福州市8月8日发生的公交车爆炸案,已经造成2死30伤,尚有2人没有脱离生命危险。从报纸上登出的照片看,爆炸现场触目惊心:公交车支离破碎,伤者浑身黢黑。警方已经初步确定爆炸案制造者是一个患了晚期癌症的中年农民,名叫黄茂金。一个即将走到生命尽头的人,不是选择平静地离去,而是选择到闹市区找这么多无辜的人同归于尽,这一事实是令人惊骇的,也是值得深思的。
虽然还有许多细节等待调查和公布,但从已经公开的事实来看,黄茂金无疑具有强烈的反社会动机。社会学理论指出,人只有在对社会彻底绝望的时候,才会出现反社会行为。比如说,一个人即使他感到自己由于各方面条件的限制,希望不大了,但如果子女还有出息,亲友还能给予关心,邻里还能援手,等等,那他还不会绝望。但如果连一点希望都没有了,那他就会陷入真正的对社会绝望。而之所以会出现这样让弱势群体感到完全绝望的局面,从根本上来看,是因为“社会排斥”机制发展的过于严重造成的。

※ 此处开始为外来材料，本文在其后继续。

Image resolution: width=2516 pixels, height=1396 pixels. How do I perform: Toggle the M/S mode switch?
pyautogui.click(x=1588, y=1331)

所谓“社会排斥”,在社会政策研究者那里,是指强势群体在社会意识和政策法规等不同层面上对边缘化的弱势群体的排斥。弱势群体往往由于户籍、社会等级、地理位置、性别以及无能力等原因而被排斥在“能够创造财富的、有报酬的就业机会之外,并且无法获得保障”。特别严重的是,在做出影响到他们命运的决策时,根本就听不到他们的声音。1995年在丹麦哥本哈根召开的“社会发展及进一步行动”的世界峰会,就将“社会排斥”视为社会发展的障碍,要求反对社会排斥,致力于社会整合,以建设“稳定、安全而公正”的社会。

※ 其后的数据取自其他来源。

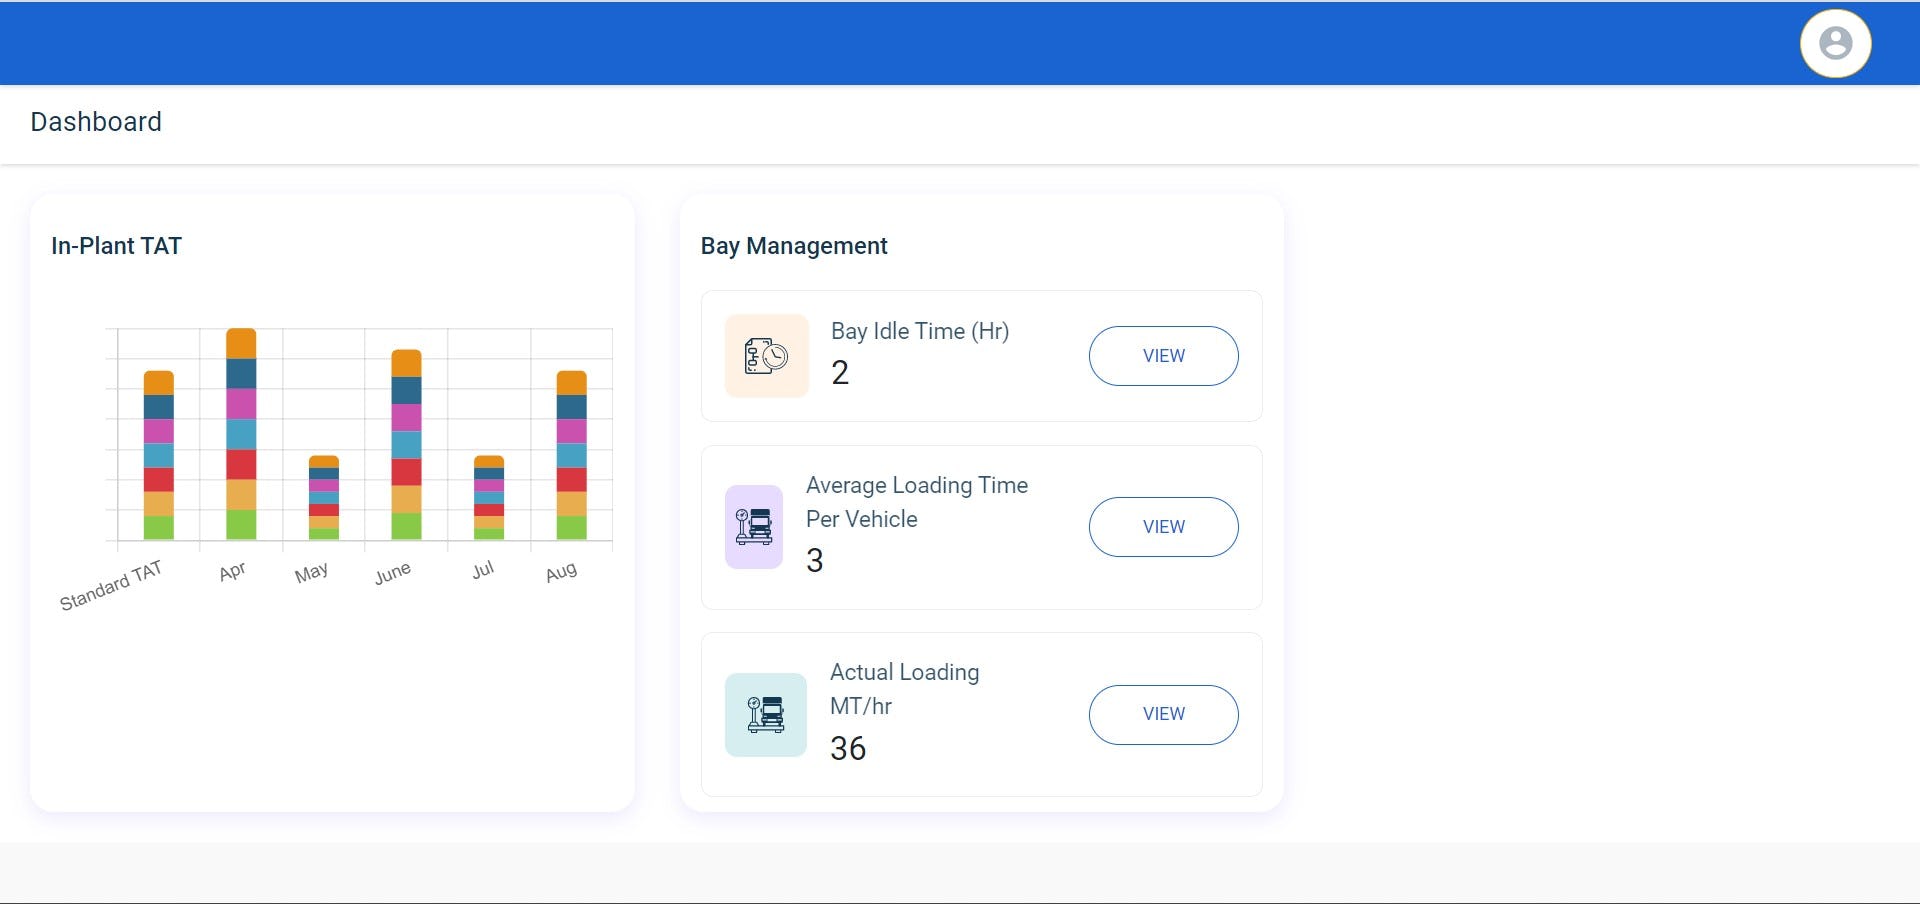Select the Bay Idle Time value 2
1920x904 pixels.
[x=841, y=372]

社会调查发现,被排斥的群体通常对排斥他们的群体怀有敌视或仇恨心理。当被排斥群体将自己的不如意境遇归结为排斥群体的剥夺时,社会中就潜伏着冲突的可能,甚至他们的敌视和仇视指向也会随意扩散。这种状况是非常危险的,因为一个社会能不能保持长期的繁荣稳定,往往不取决于强势群体的生存和心理状态,而是取决于弱势群体的生存和心理状态。这其中的逻辑犹如人们熟知的“木桶效应”:水在什么时候外溢取决于桶上最短的一块木板。社会风险最容易在承受力最低的社会群体身上爆发,从而构成危及社会稳定、影响社会发展的一个巨大社会隐患。

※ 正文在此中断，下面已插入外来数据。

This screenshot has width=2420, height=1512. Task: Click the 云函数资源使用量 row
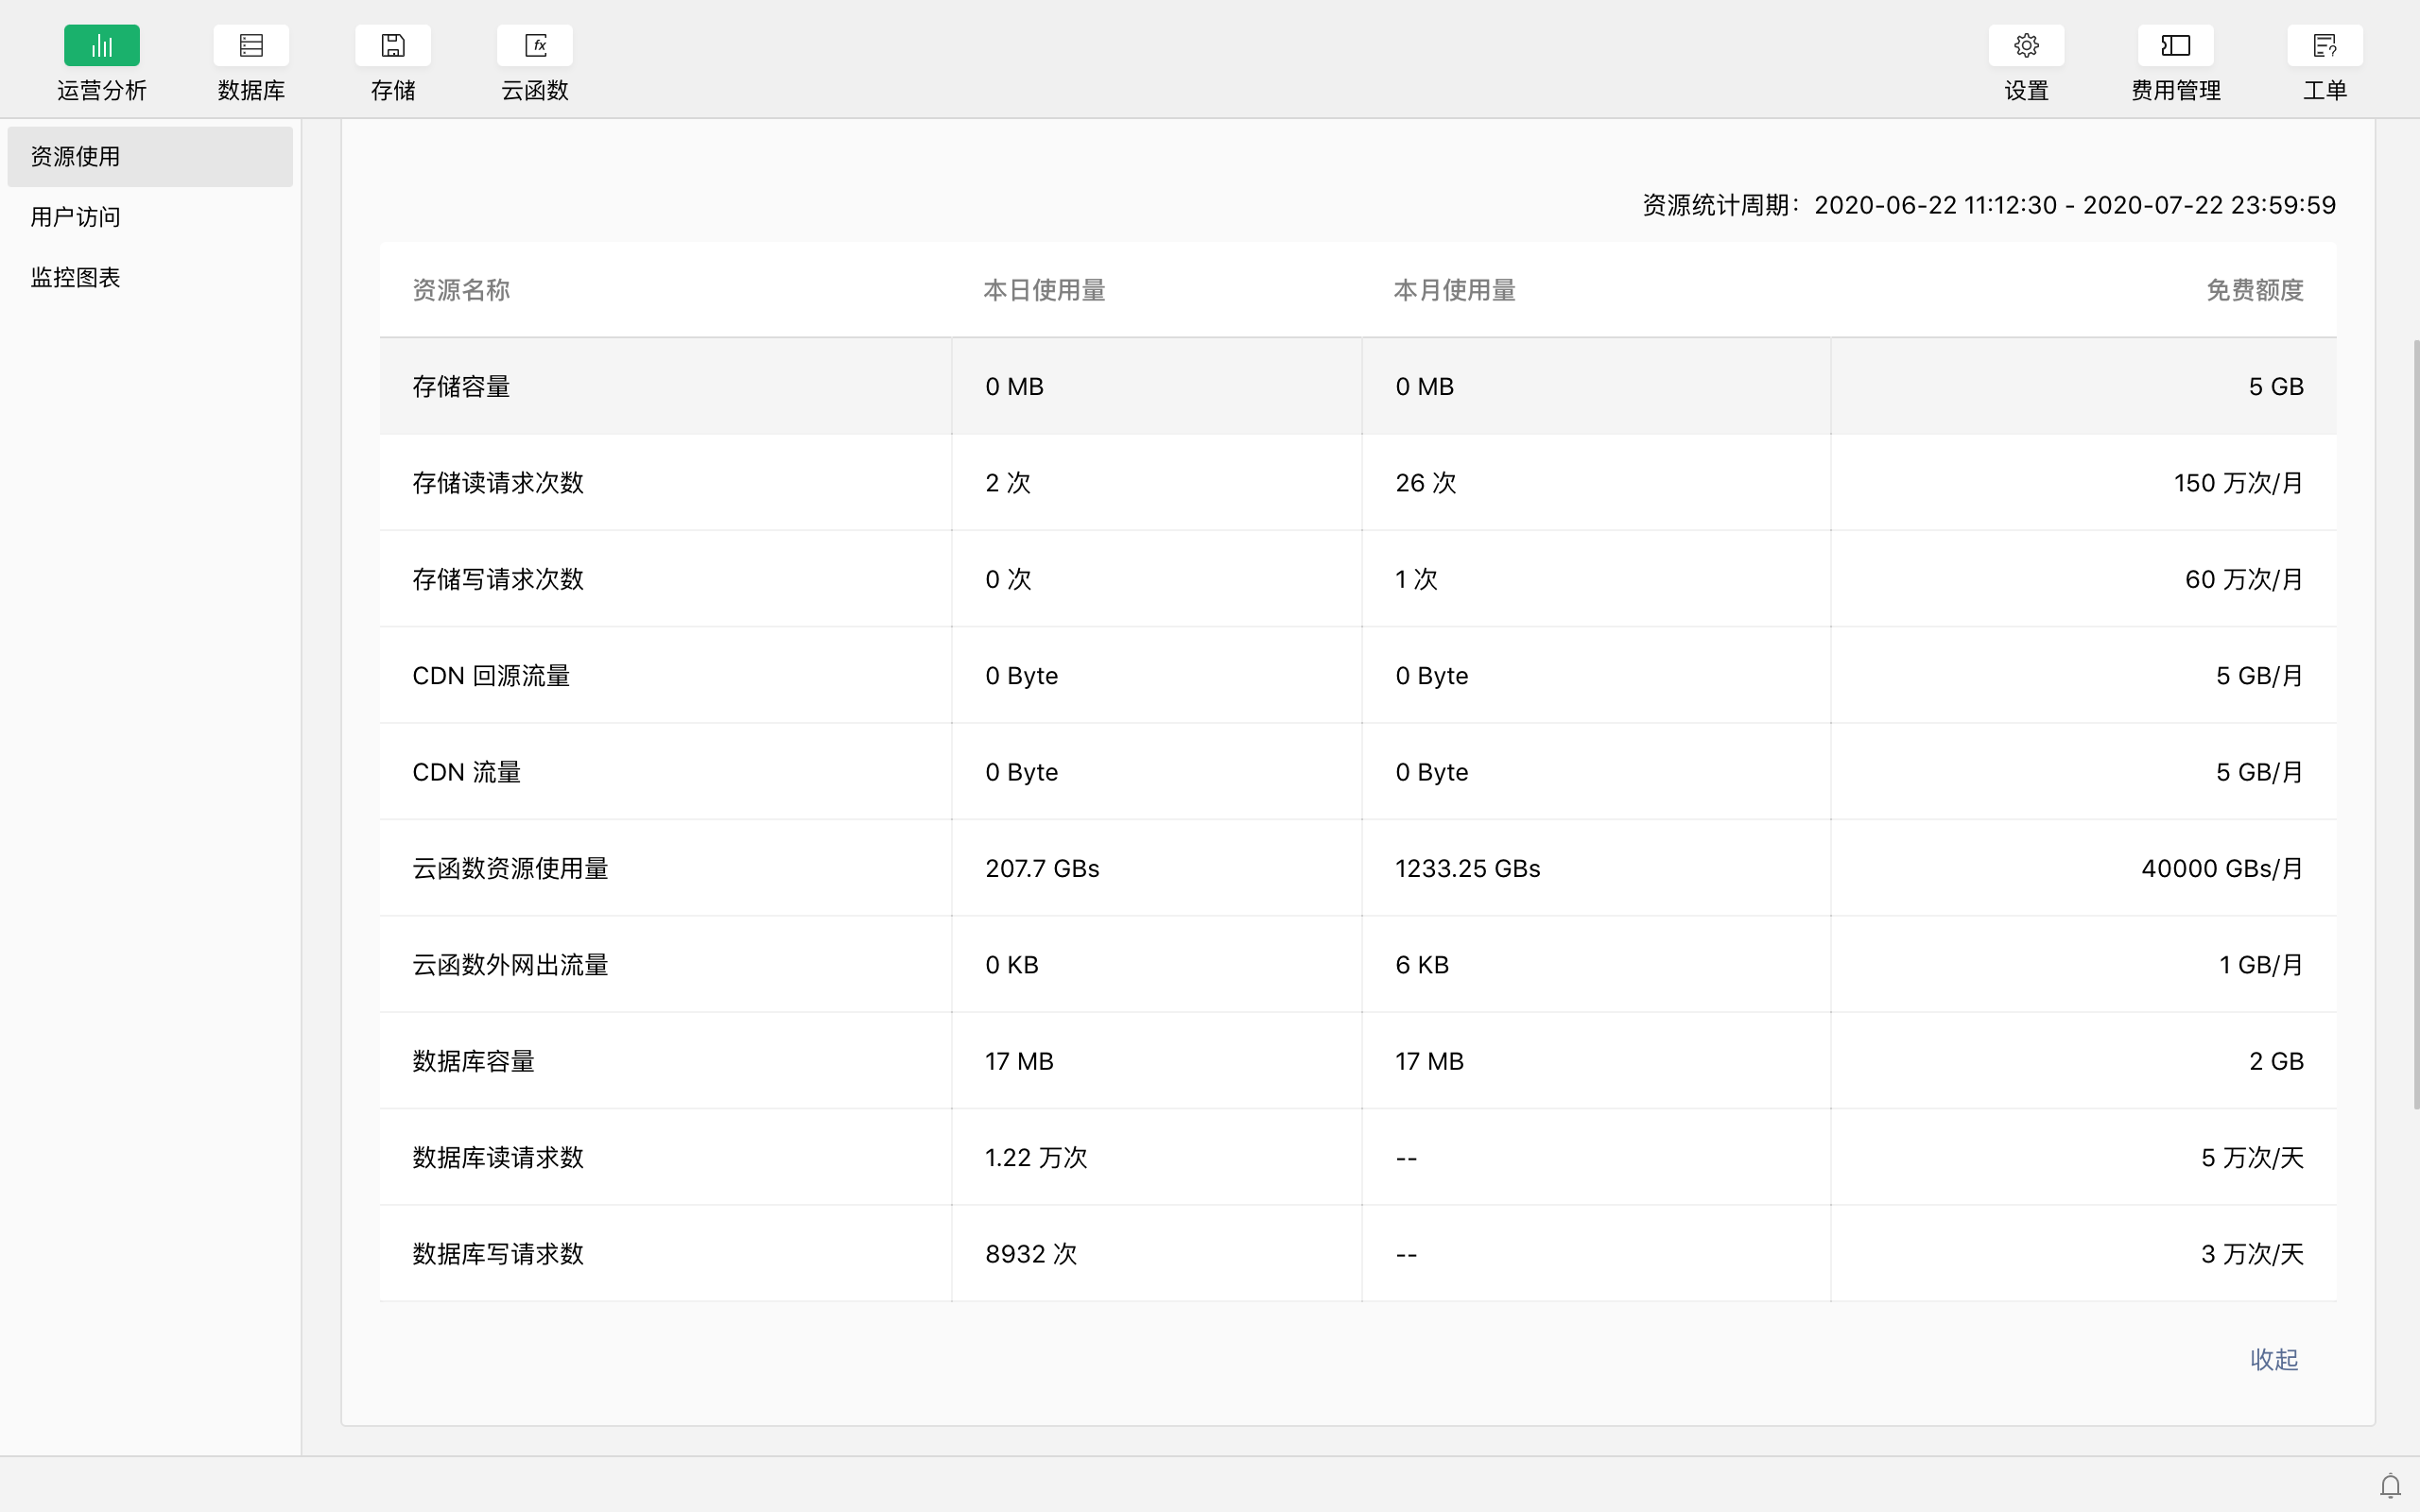(x=510, y=869)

黄茂金如果不是神经错乱,那么他的背后就一定会有许多令人扼腕的故事:他有没有因为交不起医疗费而被医院扫地出门的痛苦经历?他的肺癌是不是一种职业病?他的孩子有没有因为他生病而辍学?等等。只有仔细研究这个案例,采取有效措施消除“社会排斥”,才能从根本上防止黄茂金式的人物出现,也才能让我们每个人都获得安全。
从某种意义上说,福州那辆被炸毁的公交车,很像一个意味深长的隐喻:大家都在同一辆车里,如果一个人绝望,那么所有的人都不安全。因此,帮助弱势群体就是帮助强势群体,就是帮助整个社会。在这个问题上,强势群体应该对“社会排斥”有更高的警觉,应该做得更多。这不仅是因为他们更有能力,也是因为他们有更多的利益需要保护。